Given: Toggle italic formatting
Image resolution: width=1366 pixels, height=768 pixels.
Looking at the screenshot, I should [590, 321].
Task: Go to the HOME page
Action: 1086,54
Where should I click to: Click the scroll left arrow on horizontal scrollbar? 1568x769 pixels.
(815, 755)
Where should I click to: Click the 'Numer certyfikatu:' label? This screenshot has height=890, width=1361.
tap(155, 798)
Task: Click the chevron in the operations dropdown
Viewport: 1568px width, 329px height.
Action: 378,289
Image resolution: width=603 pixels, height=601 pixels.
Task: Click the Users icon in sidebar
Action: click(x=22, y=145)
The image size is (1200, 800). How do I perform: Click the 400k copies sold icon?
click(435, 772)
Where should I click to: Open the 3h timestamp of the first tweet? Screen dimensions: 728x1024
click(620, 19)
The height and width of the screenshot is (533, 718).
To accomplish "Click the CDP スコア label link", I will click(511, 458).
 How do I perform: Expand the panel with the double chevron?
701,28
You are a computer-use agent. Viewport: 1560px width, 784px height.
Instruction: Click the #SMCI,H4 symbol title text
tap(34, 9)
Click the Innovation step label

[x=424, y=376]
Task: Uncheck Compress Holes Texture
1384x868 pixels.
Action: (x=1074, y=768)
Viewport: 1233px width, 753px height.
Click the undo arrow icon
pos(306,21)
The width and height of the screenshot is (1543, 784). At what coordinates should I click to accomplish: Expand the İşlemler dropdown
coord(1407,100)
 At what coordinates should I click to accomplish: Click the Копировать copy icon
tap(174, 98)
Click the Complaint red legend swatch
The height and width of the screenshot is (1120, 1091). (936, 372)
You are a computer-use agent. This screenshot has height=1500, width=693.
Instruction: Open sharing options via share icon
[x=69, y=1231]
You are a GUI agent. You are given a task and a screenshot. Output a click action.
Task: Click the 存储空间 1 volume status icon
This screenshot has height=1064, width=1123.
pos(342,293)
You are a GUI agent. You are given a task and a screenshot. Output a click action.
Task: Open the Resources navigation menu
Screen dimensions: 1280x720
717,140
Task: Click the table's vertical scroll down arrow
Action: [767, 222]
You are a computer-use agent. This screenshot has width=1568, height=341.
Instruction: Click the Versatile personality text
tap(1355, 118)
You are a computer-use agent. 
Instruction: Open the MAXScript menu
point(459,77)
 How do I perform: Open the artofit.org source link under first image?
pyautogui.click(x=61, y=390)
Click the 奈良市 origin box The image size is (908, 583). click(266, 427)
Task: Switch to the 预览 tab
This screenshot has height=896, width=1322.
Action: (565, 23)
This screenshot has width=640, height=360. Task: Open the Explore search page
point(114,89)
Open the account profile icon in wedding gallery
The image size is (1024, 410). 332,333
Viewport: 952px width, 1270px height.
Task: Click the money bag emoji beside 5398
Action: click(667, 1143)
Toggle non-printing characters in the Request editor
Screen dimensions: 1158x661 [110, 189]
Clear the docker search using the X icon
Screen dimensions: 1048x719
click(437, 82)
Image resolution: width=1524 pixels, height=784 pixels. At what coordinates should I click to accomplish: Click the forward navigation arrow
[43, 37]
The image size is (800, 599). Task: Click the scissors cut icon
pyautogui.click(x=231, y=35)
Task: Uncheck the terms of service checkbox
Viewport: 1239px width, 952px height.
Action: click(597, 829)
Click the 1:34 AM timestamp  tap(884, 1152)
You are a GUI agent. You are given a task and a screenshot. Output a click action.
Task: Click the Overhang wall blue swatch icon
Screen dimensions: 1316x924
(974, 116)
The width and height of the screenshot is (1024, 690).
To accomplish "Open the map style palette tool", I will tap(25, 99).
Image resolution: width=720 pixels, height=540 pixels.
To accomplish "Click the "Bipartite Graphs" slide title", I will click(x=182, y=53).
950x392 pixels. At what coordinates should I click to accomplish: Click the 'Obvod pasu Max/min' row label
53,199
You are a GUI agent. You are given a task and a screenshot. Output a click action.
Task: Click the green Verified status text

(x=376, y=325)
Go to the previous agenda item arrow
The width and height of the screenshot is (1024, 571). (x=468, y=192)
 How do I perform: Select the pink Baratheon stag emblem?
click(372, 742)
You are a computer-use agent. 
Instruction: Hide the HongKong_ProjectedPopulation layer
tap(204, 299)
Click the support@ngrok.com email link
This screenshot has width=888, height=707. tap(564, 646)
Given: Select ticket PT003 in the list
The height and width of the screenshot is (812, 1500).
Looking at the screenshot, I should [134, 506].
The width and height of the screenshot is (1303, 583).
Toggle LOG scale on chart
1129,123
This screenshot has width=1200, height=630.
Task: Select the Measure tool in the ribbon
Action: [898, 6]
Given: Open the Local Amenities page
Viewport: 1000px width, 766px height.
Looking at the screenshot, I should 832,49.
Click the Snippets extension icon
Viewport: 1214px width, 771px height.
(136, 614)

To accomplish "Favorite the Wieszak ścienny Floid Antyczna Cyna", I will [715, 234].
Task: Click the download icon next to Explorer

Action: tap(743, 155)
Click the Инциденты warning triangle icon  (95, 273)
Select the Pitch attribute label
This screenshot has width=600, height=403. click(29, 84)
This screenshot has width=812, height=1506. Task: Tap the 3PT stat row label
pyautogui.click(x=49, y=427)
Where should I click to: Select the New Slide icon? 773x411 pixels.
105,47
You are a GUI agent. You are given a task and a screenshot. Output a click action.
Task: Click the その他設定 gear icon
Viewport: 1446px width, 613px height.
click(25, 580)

→ Exercise goal
Whenever the word "computer" shows up in a line of the entries above, copy that line.

→ Response to this task
You are a computer-use agent. Viewport: 1560px width, 784px height.
You are a computer-use agent. This screenshot has height=1500, width=693.
You are a computer-use agent. This screenshot has width=1568, height=341.
You are a computer-use agent. 
You are a computer-use agent. 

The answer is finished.